Morningstar equity analysts are removing Diageo (DGE) from our Best Ideas list. While we still expect a longer-term volume turnaround, alongside the move towards more expensive premium products that will be a significant long-term tailwind for all global distillers. Shares now trade at only a slim discount to our fair value estimate, limiting the margin of safety for investors.
The Morningstar Rating for stocks identifies stocks trading at a discount or premium to their intrinsic value. Five-star stocks sell for the biggest risk-adjusted discount whereas one-star stocks trade at premiums to their intrinsic value. Based on a fundamentally focused methodology and a robust, standardised set of procedures and core valuation tools used by Morningstar's Equity Analysts, four key components drive the Morningstar Rating; assessment of the firm's economic moat, an estimate of the stock's fair value, uncertainty around that fair value estimate, and the current market price.
The best stocks from around the world which score highly on these measures join the analysts’ best ideas list.
Kingfisher Remains a Top Stock
The only UK-listed stock on the Morningstar equity analysts’ best ideas list is DIY retailer Kingfisher (KGF).
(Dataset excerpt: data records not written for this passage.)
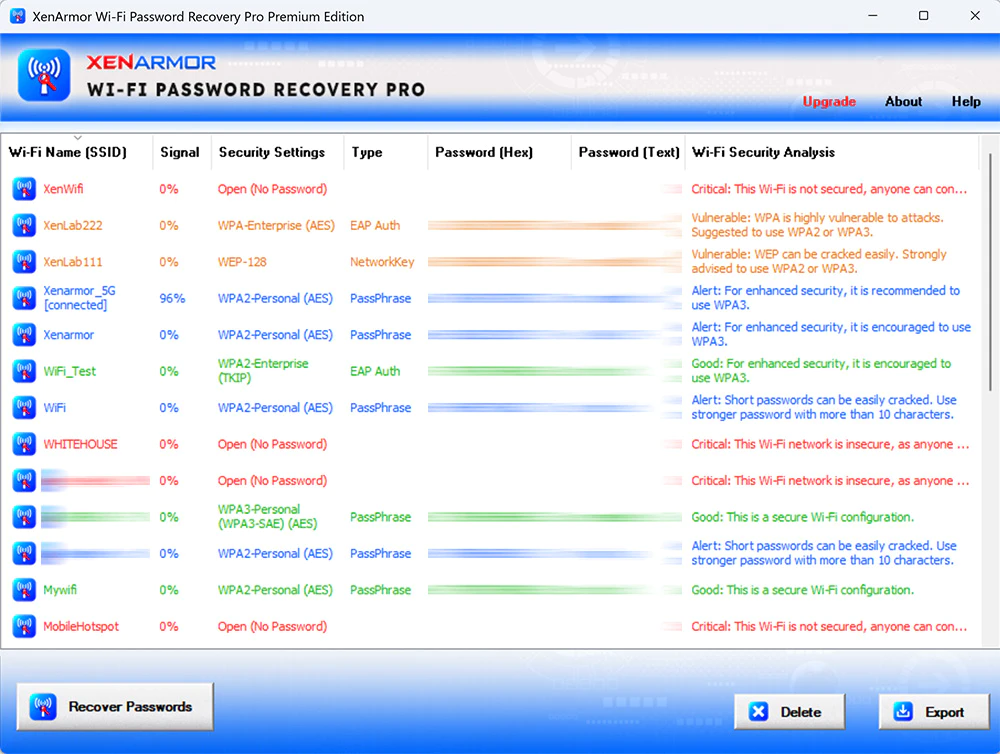Open the Help menu
The image size is (1000, 754).
pyautogui.click(x=966, y=101)
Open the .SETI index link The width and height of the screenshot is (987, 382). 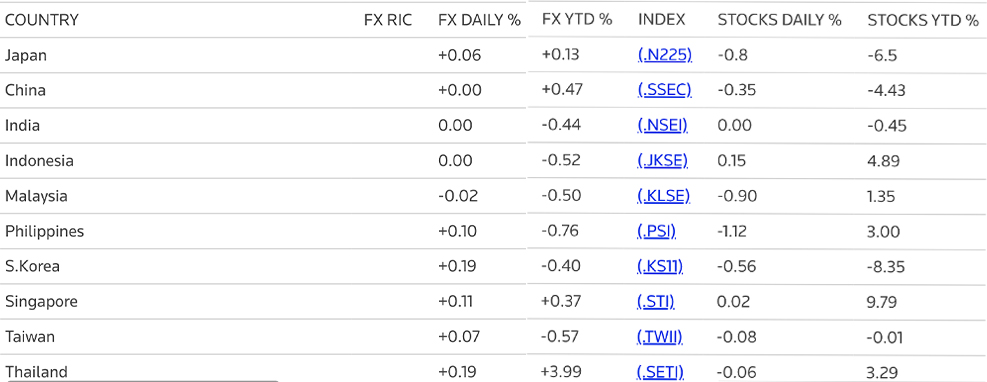661,372
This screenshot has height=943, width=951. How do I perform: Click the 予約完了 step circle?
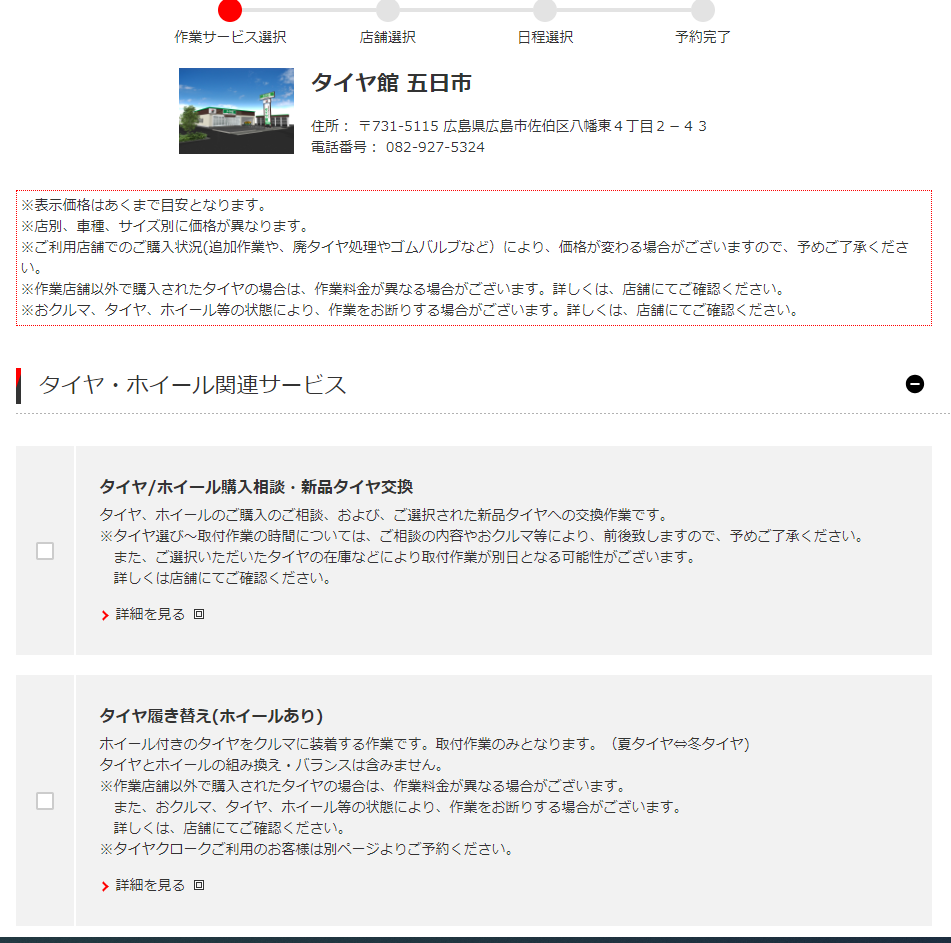(x=702, y=10)
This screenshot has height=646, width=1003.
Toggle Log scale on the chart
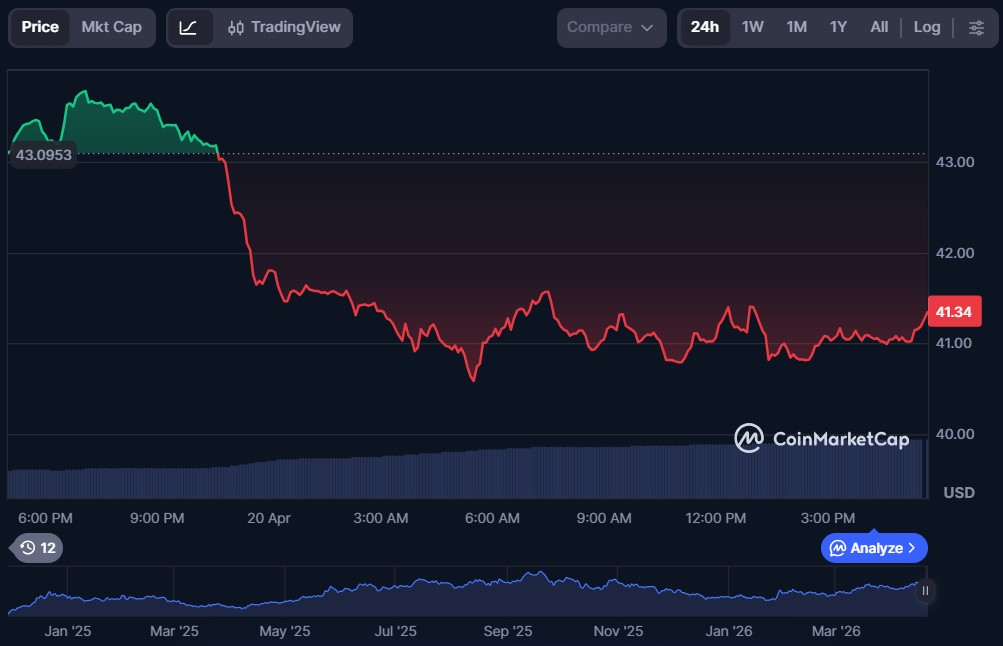(x=927, y=27)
We think do-it-yourself retailers possess structural advantages against the encroachment of online competition in some categories, given the big-ticket nature of room re-modelling, the inefficiency of shipping heavy items, and the emergency nature of some DIY purchases.
We think these give Kingfisher a narrow economic moat. For most of 2015, the business underperformed our expectations for its normalized growth algorithm, but catalysts in its two core markets in the form of lower stamp duty in the United Kingdom and capital gain tax relief in France should boost housing transactions and prices in 2016, two of the critical drivers of home-improvement industry sales.
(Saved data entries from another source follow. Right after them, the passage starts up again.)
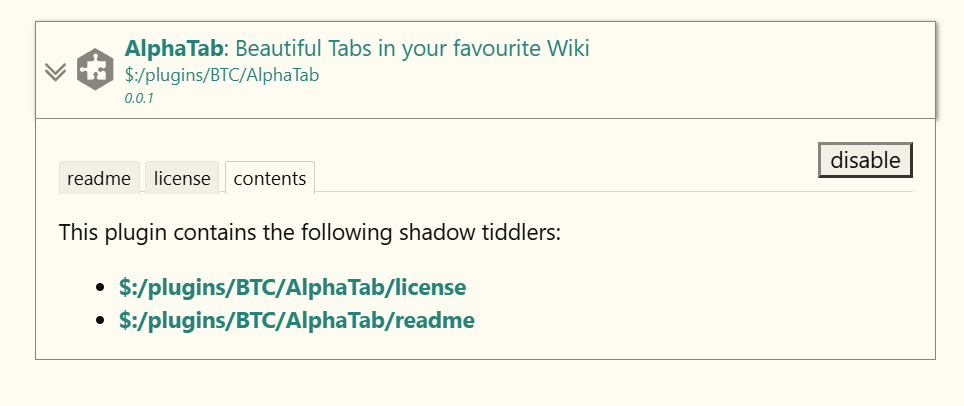Click the $:/plugins/BTC/AlphaTab path in header
Viewport: 964px width, 406px height.
click(222, 75)
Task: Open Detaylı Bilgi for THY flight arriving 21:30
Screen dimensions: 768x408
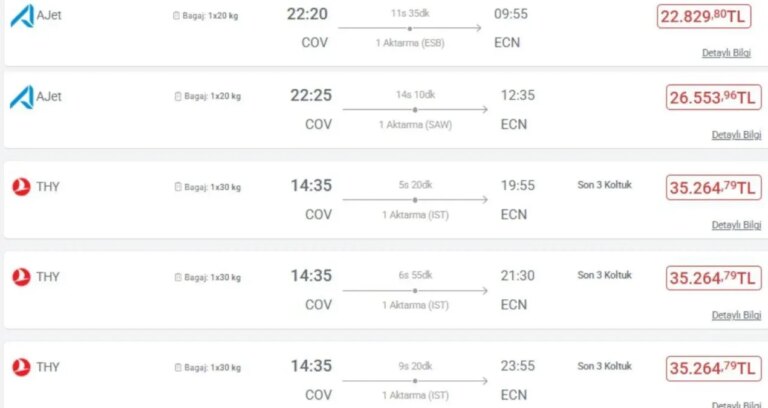Action: 737,315
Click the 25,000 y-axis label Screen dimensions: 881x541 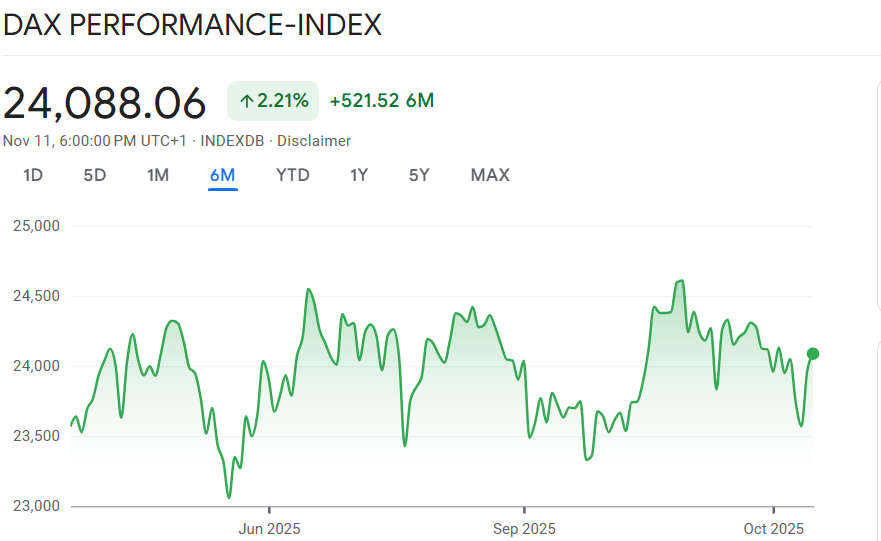click(36, 226)
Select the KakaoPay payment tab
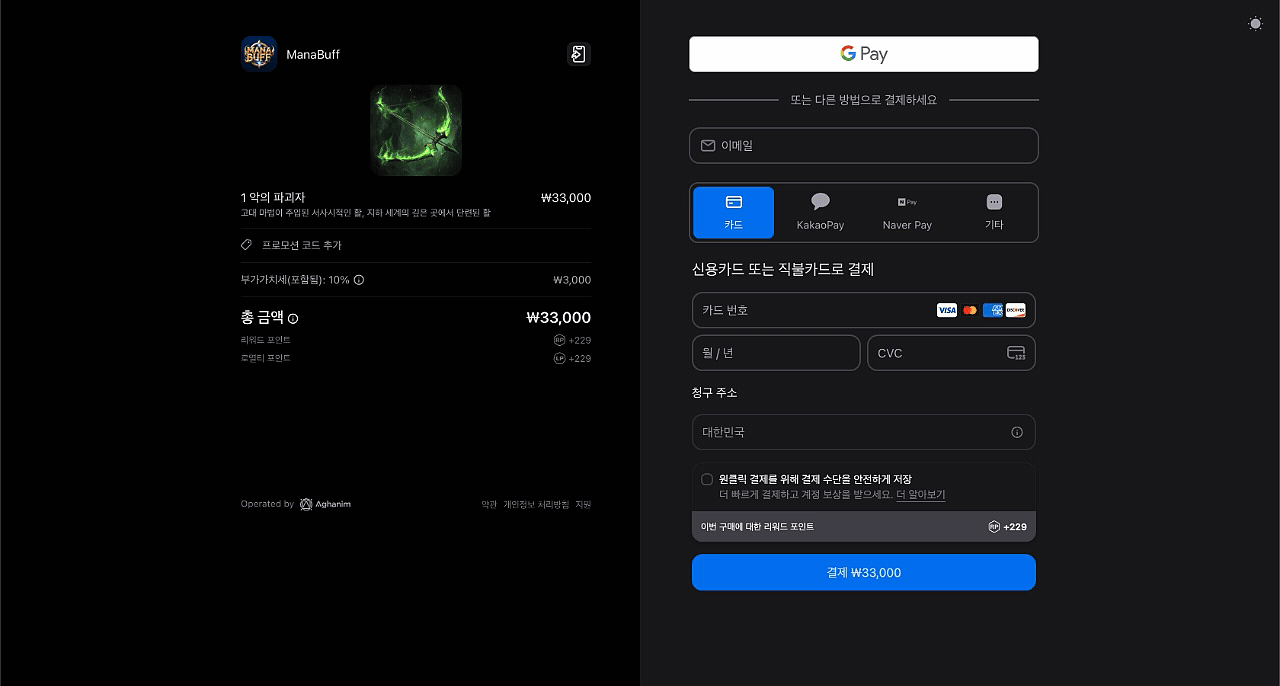This screenshot has width=1280, height=686. click(x=820, y=212)
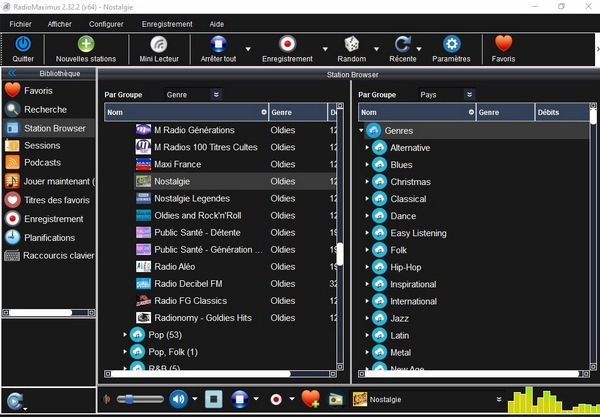Open the Configurer menu

(x=106, y=22)
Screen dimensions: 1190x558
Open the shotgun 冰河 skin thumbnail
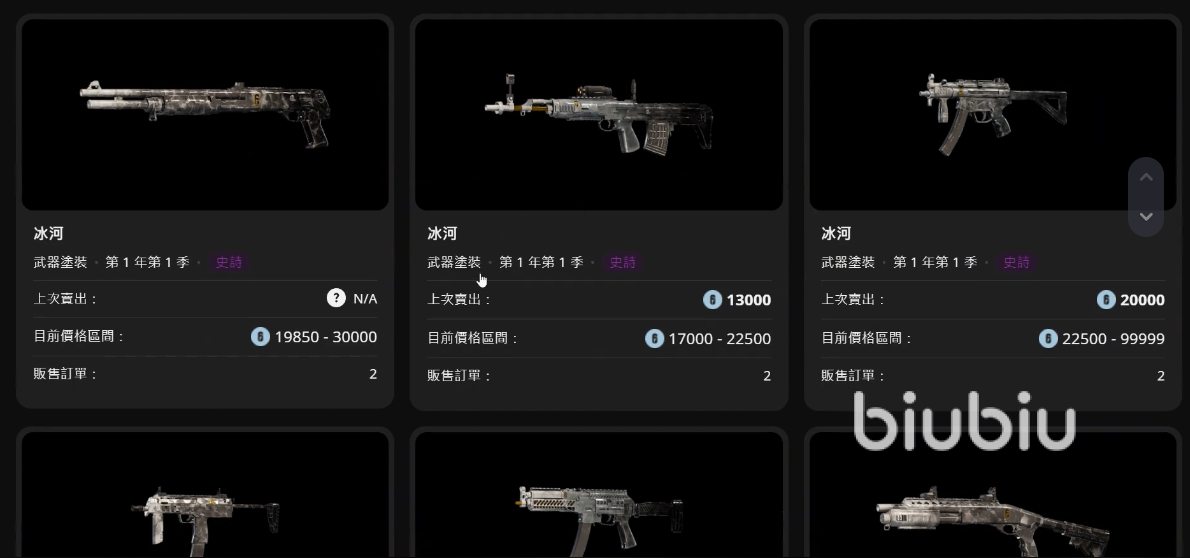pyautogui.click(x=205, y=114)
Apple Stock Sell-off Pushes Tech Giant onto List
The recent market sell-off has provided investors with an attractive margin of safety in narrow-moat Apple (AAPL) as compared with our $133 fair value estimate. By our calculations, Apple appears to be priced as if 2015 was a peak revenue year for the iPhone, despite the firm's strong competitive position in the still-growing smartphone market and hearty smartphone market share gains over the past 12 months.
We view the China market as Apple's biggest growth driver for fiscal 2016 and beyond. Our primary concern is whether a true economic meltdown will occur in that region and drive upper- and middle-class Chinese consumers to opt for lower-priced smartphones or perhaps hold on to their current iPhones longer.
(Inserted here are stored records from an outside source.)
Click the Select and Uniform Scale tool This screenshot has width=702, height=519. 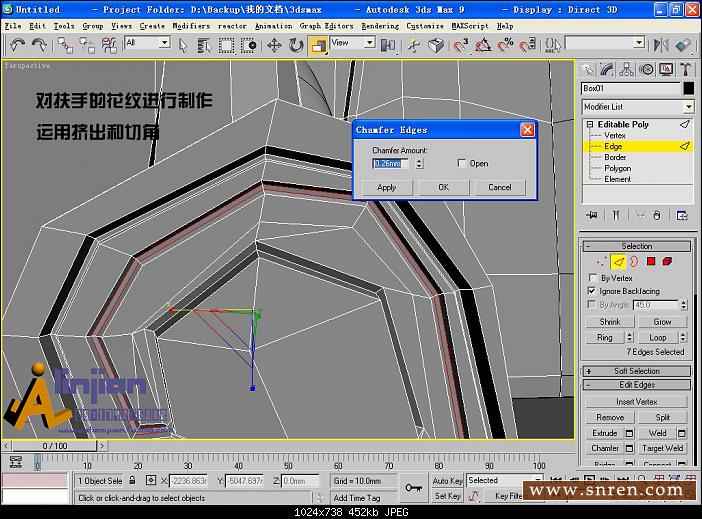(318, 45)
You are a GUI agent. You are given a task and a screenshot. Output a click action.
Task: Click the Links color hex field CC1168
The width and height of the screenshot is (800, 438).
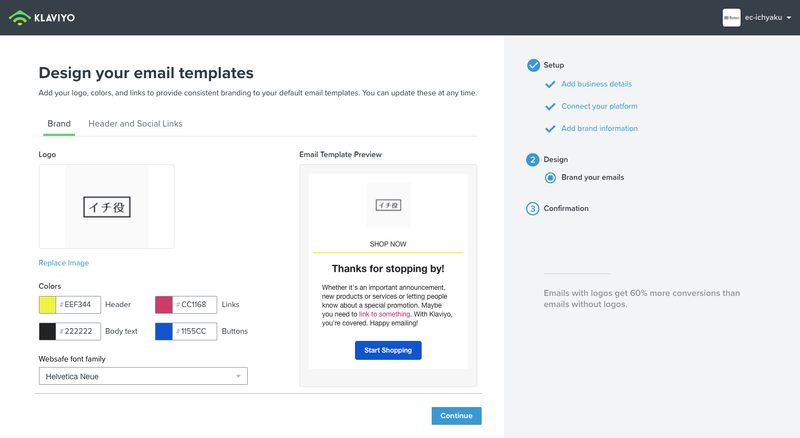194,305
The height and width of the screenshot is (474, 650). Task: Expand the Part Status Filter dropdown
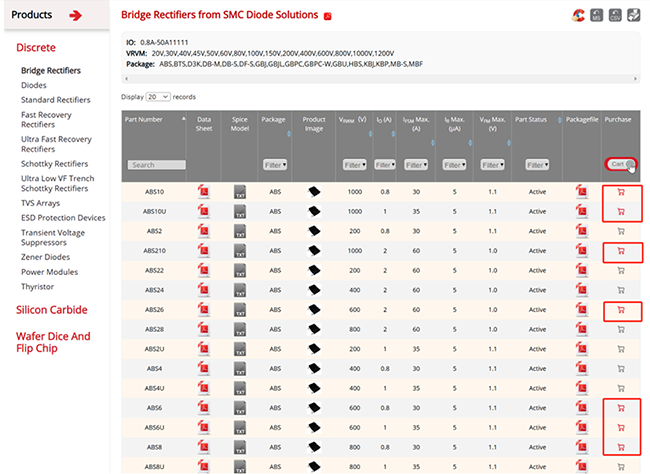[537, 164]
Barring this type of severe economic recession in China, we believe slower iPhone growth in China is more than priced into Apple's stock at recent levels. Semiconductor suppliers into China have suggested that demand in China has softened but has not reached any sort of crisis mode. We will continue to monitor the health of the Chinese economy, but shares appear undervalued, especially with $26 per share of net cash on hand.
Compared with the 45% sell-off in Apple's stock from September 2012 to April 2013, we view Apple as in a much better competitive position today, while we can also make a stronger case for a valuation floor. In 2012 and 2013, we saw Apple concede some share to Samsung, while we also weighed concerns that Android would win out as the sole ecosystem of choice for developers and consumers, similar to Windows' dominance in PCs.
Meanwhile, bearish investors cited concerns about Tim Cook's leadership, innovation within the company, and frustration from Apple's failure to distribute cash to shareholders. Today, Apple has gained premium smartphone market share and built a sustainable mobile computing ecosystem, while the leading Android-based firms appear to be only winning at the middle and low end of the market.
Meanwhile, Apple has exhibited clear innovation in hardware – the Apple Watch, software, and services – Apple Pay, under Cook's leadership, while it now offers a 2% dividend yield and has a $50 billion stock-buyback program in place. Combined with our narrow-moat thesis, where switching costs around iOS will help Apple retain a good portion of its user base over time, we continue to like Apple's prospects and view the stock's sell-off as a bit overdone.